Provided passage
* * *

May 8, 2008

Something of a test...

Just testing whether scheduled posts are working now...

September 28, 2006

The Google Way

Steve Yegge has writen a lengthy post about how development at Google works. I wish there was some way to apply some of what he talks about here. Or for me to work at Google. Either/or.

August 1, 2006

Organization

I know, I'm posting, it's a miracle.

The reason I've been so lax lately is that I've had the busiest summer of my life... we're finally buying a house! But I learned something during this experience that I thought I should share, as it has totally saved my hide dozens of times over the course of this totally harrowing and exhilarating experience:

The Internet is Your Friend.

Shocking, I know. But maybe I should elaborate.

* * *

Record extracts
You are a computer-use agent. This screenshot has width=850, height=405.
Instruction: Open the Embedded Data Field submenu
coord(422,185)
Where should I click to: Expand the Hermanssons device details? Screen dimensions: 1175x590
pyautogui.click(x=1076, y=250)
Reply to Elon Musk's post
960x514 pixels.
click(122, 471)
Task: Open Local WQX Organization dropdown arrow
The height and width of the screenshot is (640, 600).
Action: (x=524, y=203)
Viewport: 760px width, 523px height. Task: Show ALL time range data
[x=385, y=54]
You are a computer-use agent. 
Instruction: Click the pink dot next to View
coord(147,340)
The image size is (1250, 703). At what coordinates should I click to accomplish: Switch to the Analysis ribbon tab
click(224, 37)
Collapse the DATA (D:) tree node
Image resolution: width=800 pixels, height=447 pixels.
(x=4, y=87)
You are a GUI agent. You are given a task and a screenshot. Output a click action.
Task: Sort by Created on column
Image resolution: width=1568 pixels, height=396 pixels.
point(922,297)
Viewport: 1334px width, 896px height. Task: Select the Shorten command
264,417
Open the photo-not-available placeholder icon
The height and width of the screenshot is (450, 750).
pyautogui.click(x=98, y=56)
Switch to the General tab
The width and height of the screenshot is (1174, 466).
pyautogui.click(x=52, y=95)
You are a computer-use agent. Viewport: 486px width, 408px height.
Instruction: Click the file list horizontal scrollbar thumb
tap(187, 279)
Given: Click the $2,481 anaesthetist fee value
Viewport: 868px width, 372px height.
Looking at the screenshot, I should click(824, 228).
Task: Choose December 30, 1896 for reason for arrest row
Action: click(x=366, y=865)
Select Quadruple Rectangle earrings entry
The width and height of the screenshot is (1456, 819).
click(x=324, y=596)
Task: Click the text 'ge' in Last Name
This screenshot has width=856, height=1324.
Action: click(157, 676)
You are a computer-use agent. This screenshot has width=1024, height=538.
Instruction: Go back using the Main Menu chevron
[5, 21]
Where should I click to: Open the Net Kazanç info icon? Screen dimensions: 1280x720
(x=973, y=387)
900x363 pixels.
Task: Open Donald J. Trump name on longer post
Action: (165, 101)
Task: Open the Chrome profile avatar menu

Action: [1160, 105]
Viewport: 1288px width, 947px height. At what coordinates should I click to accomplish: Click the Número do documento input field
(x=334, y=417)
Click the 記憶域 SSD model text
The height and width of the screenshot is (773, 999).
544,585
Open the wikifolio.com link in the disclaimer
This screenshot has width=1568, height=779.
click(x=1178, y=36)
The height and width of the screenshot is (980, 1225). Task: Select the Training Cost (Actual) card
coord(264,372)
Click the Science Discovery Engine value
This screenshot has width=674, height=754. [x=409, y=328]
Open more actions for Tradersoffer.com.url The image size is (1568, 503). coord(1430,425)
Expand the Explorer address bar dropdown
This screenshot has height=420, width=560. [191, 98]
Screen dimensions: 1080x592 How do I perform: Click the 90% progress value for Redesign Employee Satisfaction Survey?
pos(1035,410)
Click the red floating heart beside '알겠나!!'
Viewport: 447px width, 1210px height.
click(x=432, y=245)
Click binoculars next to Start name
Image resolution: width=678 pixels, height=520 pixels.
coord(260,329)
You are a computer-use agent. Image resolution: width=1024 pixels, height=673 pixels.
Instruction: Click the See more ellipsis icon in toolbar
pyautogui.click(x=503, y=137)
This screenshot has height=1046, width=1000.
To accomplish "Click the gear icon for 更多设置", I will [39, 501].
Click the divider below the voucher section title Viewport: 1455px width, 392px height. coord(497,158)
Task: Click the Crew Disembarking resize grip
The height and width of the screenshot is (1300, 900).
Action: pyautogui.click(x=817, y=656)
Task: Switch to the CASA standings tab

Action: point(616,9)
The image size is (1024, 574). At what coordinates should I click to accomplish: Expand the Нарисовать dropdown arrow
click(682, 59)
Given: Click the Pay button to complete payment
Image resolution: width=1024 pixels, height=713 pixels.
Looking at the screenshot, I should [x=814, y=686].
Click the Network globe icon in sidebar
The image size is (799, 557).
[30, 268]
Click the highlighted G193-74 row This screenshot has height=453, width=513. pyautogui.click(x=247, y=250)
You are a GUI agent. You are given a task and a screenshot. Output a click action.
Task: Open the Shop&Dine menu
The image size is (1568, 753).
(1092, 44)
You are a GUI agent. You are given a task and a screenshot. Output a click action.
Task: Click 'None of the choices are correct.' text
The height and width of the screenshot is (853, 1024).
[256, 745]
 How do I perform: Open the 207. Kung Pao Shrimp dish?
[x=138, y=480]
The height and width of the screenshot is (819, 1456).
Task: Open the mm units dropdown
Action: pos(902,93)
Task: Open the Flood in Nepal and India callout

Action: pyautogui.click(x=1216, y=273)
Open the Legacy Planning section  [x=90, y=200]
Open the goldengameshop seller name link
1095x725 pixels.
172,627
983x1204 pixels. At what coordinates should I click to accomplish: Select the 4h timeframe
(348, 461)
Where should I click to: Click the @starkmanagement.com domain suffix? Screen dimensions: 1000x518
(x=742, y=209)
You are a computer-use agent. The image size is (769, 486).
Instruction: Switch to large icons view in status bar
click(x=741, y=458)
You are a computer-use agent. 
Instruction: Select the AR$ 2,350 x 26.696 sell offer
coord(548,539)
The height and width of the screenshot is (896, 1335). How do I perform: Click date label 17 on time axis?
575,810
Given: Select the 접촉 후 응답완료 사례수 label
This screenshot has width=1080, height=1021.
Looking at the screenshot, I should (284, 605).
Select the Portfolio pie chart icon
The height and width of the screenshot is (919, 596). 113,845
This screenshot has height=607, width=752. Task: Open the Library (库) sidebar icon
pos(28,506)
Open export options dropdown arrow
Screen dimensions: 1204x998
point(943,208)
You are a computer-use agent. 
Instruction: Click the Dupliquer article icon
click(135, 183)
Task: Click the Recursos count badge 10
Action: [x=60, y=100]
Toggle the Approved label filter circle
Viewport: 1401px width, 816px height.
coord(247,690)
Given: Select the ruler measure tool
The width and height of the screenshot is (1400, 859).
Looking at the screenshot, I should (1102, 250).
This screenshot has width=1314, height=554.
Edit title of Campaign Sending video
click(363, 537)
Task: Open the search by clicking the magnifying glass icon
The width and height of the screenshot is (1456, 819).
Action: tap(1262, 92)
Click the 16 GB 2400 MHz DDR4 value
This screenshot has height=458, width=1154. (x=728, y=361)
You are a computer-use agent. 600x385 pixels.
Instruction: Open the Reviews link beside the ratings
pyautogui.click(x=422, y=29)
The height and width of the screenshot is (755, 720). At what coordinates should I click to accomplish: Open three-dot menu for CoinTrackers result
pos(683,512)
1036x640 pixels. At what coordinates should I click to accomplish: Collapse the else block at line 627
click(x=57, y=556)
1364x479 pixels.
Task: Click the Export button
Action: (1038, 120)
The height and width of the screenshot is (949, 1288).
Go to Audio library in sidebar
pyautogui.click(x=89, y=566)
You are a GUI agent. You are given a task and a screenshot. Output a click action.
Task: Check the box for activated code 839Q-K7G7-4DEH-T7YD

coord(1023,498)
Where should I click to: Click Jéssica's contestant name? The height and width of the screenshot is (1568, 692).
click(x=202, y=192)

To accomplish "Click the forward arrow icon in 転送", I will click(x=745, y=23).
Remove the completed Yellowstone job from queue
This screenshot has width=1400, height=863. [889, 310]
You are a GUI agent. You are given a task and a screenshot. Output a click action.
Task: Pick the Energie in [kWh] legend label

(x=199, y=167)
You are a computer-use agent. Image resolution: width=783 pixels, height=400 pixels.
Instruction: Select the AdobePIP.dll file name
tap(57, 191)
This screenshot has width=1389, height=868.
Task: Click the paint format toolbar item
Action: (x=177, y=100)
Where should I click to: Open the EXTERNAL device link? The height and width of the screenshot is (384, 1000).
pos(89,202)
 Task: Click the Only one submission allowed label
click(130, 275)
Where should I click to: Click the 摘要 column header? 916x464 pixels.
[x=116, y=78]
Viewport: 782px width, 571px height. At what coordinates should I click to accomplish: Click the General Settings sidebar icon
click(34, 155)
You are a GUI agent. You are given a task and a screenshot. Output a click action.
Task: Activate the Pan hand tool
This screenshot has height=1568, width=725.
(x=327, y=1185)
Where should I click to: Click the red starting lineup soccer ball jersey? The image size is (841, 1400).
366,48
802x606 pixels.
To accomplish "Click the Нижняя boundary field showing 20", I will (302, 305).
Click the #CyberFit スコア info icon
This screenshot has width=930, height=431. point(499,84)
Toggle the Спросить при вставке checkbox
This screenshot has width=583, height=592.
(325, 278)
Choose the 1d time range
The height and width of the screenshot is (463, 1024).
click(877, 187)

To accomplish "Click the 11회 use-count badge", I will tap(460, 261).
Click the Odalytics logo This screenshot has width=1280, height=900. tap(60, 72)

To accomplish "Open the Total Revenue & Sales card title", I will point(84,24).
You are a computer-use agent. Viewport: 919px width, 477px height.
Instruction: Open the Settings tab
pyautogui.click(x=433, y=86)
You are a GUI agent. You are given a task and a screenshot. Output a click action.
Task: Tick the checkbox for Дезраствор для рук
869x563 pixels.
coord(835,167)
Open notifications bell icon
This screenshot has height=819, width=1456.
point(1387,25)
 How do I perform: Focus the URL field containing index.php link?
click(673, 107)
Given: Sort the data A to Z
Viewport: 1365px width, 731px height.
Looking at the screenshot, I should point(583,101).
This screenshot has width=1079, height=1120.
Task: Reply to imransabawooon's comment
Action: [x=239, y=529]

* * *

Exercise set
**a)** In the blog posts, what does the writer say they are finally buying?
**b)** Write out the blog posts between "The Google Way" and "at Google. Either/or.", inclusive, swapping "lengthy" for "long".

Solutions in order
**a)** A house.

**b)**
The Google Way

Steve Yegge has writen a long post about how development at Google works. I wish there was some way to apply some of what he talks about here. Or for me to work at Google. Either/or.